Page:
Philippe Morillon: protéger l’Afghanistan de ses voisins (ou) une menace venue du Pakistan

(B2) L’ancien général Philippe Morillon, qui siège au Parlement européen (UDF - ALDE), rentre d’Afghanistan où il a observé les élections avec sept autres de ses collègues. Compte-rendu à son retour de mission (article publié le 24 septembre 2005 dans Ouest-France).



Comment avez-vous été accueillis ?

P.M. – Je suis revenu surtout dans cette vallée du Panchir où j’avais été reçu il y a cinq ans par Massoud. L’accueil était chaleureux et émouvant. La population est restée très attachée à la personnalité de ce qui est leur chef. Et les Français sont particulièrement appréciés. Le souvenir de ces jeunes médecins et infirmières français risquant leur peau, il y a 20 ans, dans ces montagnes, résonne encore très fort.

Les élections se sont-elles aussi bien passées qu’on le dit ?
P.M. - C’était loin d’être parfait, bien sûr, mais c’est mieux que ce qu’on pouvait espérer. C’est un soulagement. Tout le monde est cependant bien conscient que ce n’est pas tout d’un coup, avec des élections, que va s’installer la paix et la démocratie. C’est un nouveau pas en avant, important mais pas définitif. Ce qu’ils attendent de nous maintenant, ce n’est pas tellement sur le plan intérieur, c’est qu’on les protège de leurs voisins. Si l’Alliance atlantique doit prendre l’ensemble de la mission, ce doit donc être avec un mandat très clair de l’Onu sur le contrôle des frontières. Ce ne sera pas facile mais il faudra le faire. L’Occident doit démontrer qu’il n’abandonnera pas les Afghans comme nous l’avons fait, d’une certaine façon, après le retrait de l’armée soviétique.

Liste des lignes:
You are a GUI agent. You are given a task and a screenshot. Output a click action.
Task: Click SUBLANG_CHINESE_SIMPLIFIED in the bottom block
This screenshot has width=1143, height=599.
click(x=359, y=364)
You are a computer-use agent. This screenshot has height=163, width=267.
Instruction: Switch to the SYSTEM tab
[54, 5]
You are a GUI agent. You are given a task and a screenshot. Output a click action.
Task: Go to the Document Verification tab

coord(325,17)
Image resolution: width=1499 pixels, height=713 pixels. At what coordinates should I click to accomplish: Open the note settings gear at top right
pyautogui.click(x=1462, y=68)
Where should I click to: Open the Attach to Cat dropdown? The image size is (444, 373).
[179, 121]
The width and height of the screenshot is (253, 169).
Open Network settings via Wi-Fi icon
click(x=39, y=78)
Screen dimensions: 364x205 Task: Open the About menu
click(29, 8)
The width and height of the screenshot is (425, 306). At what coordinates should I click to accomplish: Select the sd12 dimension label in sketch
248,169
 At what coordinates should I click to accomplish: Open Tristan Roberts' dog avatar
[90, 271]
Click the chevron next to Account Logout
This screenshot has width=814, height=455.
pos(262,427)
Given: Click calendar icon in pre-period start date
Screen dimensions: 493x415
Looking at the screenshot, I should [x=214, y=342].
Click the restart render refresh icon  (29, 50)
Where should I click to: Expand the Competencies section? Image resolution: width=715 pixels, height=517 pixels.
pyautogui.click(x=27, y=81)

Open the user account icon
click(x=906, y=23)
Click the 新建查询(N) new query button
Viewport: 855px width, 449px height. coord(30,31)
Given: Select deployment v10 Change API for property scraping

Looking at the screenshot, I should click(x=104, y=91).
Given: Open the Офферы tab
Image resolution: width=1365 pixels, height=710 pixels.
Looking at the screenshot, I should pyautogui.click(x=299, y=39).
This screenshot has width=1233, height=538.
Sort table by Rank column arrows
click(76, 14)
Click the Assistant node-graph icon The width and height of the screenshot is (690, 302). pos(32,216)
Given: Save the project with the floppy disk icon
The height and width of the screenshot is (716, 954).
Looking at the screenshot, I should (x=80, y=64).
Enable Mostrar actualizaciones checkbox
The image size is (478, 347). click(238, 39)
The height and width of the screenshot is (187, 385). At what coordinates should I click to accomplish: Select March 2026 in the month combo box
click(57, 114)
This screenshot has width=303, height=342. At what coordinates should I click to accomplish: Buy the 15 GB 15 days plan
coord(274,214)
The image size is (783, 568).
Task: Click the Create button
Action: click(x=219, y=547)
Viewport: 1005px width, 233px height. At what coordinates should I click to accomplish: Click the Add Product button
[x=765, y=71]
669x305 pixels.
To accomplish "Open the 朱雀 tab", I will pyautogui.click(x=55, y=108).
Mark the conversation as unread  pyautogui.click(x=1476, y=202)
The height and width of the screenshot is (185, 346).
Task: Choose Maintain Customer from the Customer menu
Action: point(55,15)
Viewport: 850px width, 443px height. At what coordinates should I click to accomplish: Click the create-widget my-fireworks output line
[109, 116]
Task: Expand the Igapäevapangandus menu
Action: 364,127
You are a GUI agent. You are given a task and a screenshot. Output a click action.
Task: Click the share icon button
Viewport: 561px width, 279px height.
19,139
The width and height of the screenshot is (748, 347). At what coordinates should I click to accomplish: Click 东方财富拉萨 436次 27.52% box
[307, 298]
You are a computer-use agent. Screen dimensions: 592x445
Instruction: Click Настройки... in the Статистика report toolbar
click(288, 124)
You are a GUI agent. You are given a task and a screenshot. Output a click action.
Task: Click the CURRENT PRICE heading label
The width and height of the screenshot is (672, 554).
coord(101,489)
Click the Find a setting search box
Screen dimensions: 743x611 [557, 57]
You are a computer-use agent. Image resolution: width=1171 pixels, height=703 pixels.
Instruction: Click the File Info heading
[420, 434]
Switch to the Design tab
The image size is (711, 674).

Tâches à réaliser:
1. D'après la page, avec combien d'autres collègues Philippe Morillon a-t-il observé les élections en Afghanistan ?
2. Extrayez de la page, mot pour mot, la partie qui commence par les mots contenant "(B2) L’ancien général" et s'achève sur "encore très fort.".
Les lignes forment un matériau distinct de la page.

Réponses complètes:
1. Avec sept autres collègues.

2.
(B2) L’ancien général Philippe Morillon, qui siège au Parlement européen (UDF - ALDE), rentre d’Afghanistan où il a observé les élections avec sept autres de ses collègues. Compte-rendu à son retour de mission (article publié le 24 septembre 2005 dans Ouest-France).



Comment avez-vous été accueillis ?

P.M. – Je suis revenu surtout dans cette vallée du Panchir où j’avais été reçu il y a cinq ans par Massoud. L’accueil était chaleureux et émouvant. La population est restée très attachée à la personnalité de ce qui est leur chef. Et les Français sont particulièrement appréciés. Le souvenir de ces jeunes médecins et infirmières français risquant leur peau, il y a 20 ans, dans ces montagnes, résonne encore très fort.